======== Entries supplied ========

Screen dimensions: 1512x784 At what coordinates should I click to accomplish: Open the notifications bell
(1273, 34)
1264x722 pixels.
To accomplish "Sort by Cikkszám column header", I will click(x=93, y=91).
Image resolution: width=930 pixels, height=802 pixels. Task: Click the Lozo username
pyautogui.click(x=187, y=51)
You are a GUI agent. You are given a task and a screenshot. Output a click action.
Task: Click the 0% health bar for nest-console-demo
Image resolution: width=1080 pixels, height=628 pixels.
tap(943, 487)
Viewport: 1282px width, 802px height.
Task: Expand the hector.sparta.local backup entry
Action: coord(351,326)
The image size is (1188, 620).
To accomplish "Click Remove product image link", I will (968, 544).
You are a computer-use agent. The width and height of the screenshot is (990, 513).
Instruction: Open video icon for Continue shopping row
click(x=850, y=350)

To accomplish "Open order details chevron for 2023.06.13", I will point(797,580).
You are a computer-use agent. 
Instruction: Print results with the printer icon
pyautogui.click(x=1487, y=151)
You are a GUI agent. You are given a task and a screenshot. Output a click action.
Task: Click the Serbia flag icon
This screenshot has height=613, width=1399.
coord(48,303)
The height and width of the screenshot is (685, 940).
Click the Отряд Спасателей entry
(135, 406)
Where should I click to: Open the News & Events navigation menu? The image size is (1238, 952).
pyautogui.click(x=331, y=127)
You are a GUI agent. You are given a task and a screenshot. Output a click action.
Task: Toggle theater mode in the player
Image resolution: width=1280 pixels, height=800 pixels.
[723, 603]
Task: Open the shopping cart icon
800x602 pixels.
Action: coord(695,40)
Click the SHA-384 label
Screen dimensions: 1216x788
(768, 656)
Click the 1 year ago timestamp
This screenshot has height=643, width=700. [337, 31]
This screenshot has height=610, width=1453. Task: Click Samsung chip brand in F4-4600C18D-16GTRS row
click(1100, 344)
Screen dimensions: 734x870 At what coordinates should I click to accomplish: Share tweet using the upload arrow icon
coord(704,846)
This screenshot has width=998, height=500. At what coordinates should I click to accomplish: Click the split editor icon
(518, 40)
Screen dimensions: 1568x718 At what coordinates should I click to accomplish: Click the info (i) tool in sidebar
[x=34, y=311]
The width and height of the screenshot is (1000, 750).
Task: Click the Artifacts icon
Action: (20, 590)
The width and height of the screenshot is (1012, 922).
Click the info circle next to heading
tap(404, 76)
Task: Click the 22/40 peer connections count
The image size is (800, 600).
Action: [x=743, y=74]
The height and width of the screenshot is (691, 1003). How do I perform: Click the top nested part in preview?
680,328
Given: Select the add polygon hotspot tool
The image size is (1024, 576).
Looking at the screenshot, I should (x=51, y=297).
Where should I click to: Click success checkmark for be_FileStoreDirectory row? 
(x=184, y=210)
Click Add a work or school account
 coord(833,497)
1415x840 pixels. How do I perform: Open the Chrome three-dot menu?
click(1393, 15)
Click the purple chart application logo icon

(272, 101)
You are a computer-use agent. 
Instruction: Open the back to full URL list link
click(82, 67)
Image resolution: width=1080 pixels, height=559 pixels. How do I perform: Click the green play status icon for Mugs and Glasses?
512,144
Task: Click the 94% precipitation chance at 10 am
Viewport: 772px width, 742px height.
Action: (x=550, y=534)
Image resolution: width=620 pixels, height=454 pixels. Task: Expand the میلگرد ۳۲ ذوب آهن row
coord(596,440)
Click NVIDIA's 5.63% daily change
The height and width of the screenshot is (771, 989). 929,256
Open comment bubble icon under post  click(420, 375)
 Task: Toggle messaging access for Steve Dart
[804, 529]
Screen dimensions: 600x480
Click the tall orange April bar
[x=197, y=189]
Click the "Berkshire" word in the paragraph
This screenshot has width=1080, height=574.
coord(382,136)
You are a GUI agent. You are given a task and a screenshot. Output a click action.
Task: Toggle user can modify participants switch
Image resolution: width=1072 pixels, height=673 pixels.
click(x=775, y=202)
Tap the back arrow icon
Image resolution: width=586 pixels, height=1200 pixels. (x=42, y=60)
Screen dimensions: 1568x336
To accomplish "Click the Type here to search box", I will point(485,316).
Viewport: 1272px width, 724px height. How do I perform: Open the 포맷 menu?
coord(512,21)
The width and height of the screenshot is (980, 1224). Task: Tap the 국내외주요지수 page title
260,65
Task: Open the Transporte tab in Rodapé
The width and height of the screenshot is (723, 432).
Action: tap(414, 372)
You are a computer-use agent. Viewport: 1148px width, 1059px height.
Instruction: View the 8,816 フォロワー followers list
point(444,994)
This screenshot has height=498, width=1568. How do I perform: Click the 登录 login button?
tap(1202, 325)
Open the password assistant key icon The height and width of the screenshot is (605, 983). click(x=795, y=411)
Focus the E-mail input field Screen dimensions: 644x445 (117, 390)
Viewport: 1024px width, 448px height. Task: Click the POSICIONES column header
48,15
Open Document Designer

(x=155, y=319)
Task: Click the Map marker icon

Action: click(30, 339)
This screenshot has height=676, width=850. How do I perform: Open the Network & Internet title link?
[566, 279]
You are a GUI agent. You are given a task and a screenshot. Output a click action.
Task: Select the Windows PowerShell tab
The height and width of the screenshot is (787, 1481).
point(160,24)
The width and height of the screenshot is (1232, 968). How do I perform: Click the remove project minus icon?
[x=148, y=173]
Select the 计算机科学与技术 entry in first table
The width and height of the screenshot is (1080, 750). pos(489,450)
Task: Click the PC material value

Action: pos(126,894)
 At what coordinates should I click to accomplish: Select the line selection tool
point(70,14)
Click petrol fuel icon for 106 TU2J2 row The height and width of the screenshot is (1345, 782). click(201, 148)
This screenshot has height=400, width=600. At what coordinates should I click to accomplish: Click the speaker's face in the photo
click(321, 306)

========

Your goal » Repeat exactly the lines starting at the line with "This screenshot has height=676, width=850." and ending with the final line of the entries. Include nothing else.

Written answer »
This screenshot has height=676, width=850. How do I perform: Open the Network & Internet title link?
[566, 279]
You are a GUI agent. You are given a task and a screenshot. Output a click action.
Task: Select the Windows PowerShell tab
The height and width of the screenshot is (787, 1481).
point(160,24)
The width and height of the screenshot is (1232, 968). How do I perform: Click the remove project minus icon?
[x=148, y=173]
Select the 计算机科学与技术 entry in first table
The width and height of the screenshot is (1080, 750). pos(489,450)
Task: Click the PC material value

Action: pos(126,894)
 At what coordinates should I click to accomplish: Select the line selection tool
point(70,14)
Click petrol fuel icon for 106 TU2J2 row The height and width of the screenshot is (1345, 782). click(201, 148)
This screenshot has height=400, width=600. At what coordinates should I click to accomplish: Click the speaker's face in the photo
click(321, 306)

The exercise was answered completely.